Сегодня я представил себе, как первоклассница Кристина получила двойку – первую двойку, даже не за отсутствие знаний по предмету или решенной задачи, а просто за то, что смотрела в глаза нервному и отягощенному личными проблемами учителя, смотрела так, как и на меня во время лекции. Она вконец выбила его из колеи, не давая вести урок своим магнетическим взглядом.
Вечер того же дня
Дописал новую главу в своей книге. «Ледяные пальцы убийцы сдавили тонкую шею молодой жертвы. В ее глазах, оказавшихся напротив его непроницаемой черной маски с прорезями, застыл ужас. Она не пыталась защититься, чувствуя свою обреченность…»
Следующую жертву он убил новым способом: «В сумраке осеннего вечера Антон натравил огромную охотничью собаку на вышедшую из подъезда своего дома девушку. В темноте девушка не сразу заметила летящего на нее разъяренного пса. Собака вцепилась зубами в горло своей добычи, стиснула челюсти, еще более взбесившись от запаха крови…»
Я впервые за всю практику написания детективных романов испугался того, что´ я написал. Я не являюсь человеком впечатлительным, нервным. Просто я представил себе, что на месте той рядовой девушки могла оказаться Кристина. Вдруг Антон ошибся, не разглядел совершенство в сумраке вечера? А вдруг он ошибется в следующий раз?.. О чем я думаю, как могу бояться этого: я же сам автор этого сюжета!
Середина сентября
Все бесконечно банально, – так я написал в тетради, которая уничтожена. Но сейчас моя точка зрения изменилась: обдумывая сейчас события того времени, я нахожу их настолько интересными, насколько неожиданными для меня.

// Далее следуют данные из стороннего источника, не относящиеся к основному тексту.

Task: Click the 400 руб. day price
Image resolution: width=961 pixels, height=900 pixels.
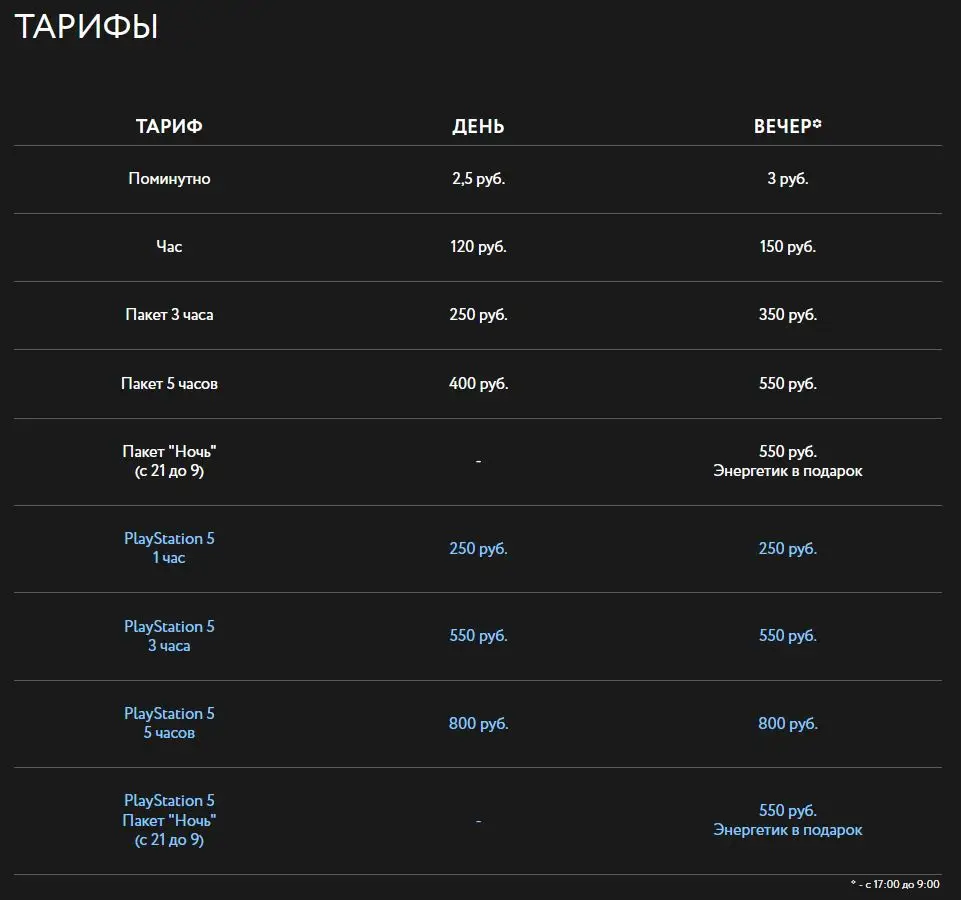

«Человеческий мозг – самая уникальная живая материя в познанном мире, и ее способность получать, систематизировать и хранить данные в объеме, значительно превышающем жизненные потребности, удивительна…»,* - прочитал я цитату на очередной лекции. Кристина сидела напротив меня, на расстоянии не более полутора метров, то пронизывающе (или мои нервы так воспринимали ее взгляд) смотря на меня в упор, то делая записи в тетради.
Я продолжал говорить на ту же тему, зная, что моя лекция не страдает от того, что я думаю абсолютно о другом. Теперь я в уме рассматривал как предмет исследования – Кристину, а не что-либо привычное для всех. Ее аура менялась с каждым мгновением. Ее черты расплывались: она то плавилась от высоких температур, то испарялась, превращаясь в пар, после чего возвращались ей и ее привычное агрегатное состояние, и облик… Ее мозг мне представился в виде горы с настолько крутыми склонами, что на вершину подняться без подъемных или летательных аппаратов человеку не представлялось возможным.

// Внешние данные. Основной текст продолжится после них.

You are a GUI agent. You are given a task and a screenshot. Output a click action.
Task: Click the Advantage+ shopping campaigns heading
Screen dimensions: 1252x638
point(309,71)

Сейчас я думаю, что уже тогда, в сентябре догадывался о том, что интеллект Кристины гораздо сложнее, чем я представлял в самом начале, после первой встречи с ней и еще какое-то время.

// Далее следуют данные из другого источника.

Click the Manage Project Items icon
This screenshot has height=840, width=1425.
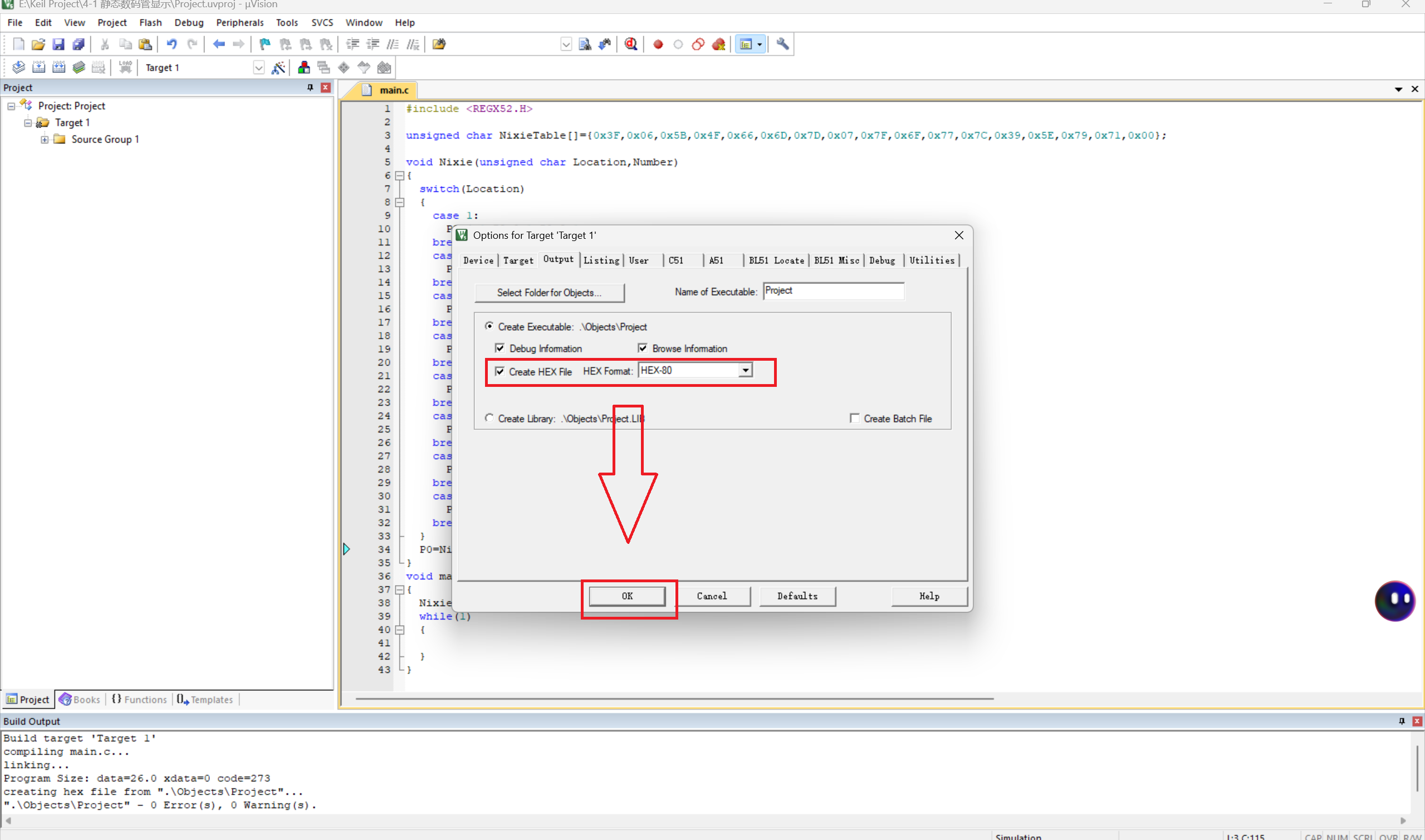tap(303, 68)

Конец сентября – начало октября
Я не высыпаюсь вторую неделю: мне снится она, я никак не могу отделаться от этих снов. Я понимаю, что это закономерно – я постоянно занят мыслями о ней: видя ее среди толпы студентов, проверяя ее контрольные работы.
Небольшое отступление по поводу ее почерка. Он легко читается; буквы, образуя единое слово, не перестают быть самими собой; ее строчки ложатся ровно на чистый лист, параллельно его верхнему и нижнему краям. Это показывает ее еще раз как человека правильного, не склонного к крайностям. Я проверял не столько суть ее работы, заранее зная, что оценка не будет ниже, чем «отлично», сколько обращал внимание на всякие нюансы: опять же почерк, фигурные царапины от длинных ногтей на полях, словно выделявшие ключевые моменты текста, манера зачеркивать неверное слово едва ли не абсолютно прямой линией. Я представлял себе Кристину, одиноко сидящей в своей пустой квартире, склонившуюся над этими листами контрольной работы…
И после этого мне снились ужасные кошмары, связанные с ней: Антон нацелил на нее свой пистолет или замыслил совершить убийство этой девушки каким-то другим способом, словно он – отдельный человек, а не плод моего воображения…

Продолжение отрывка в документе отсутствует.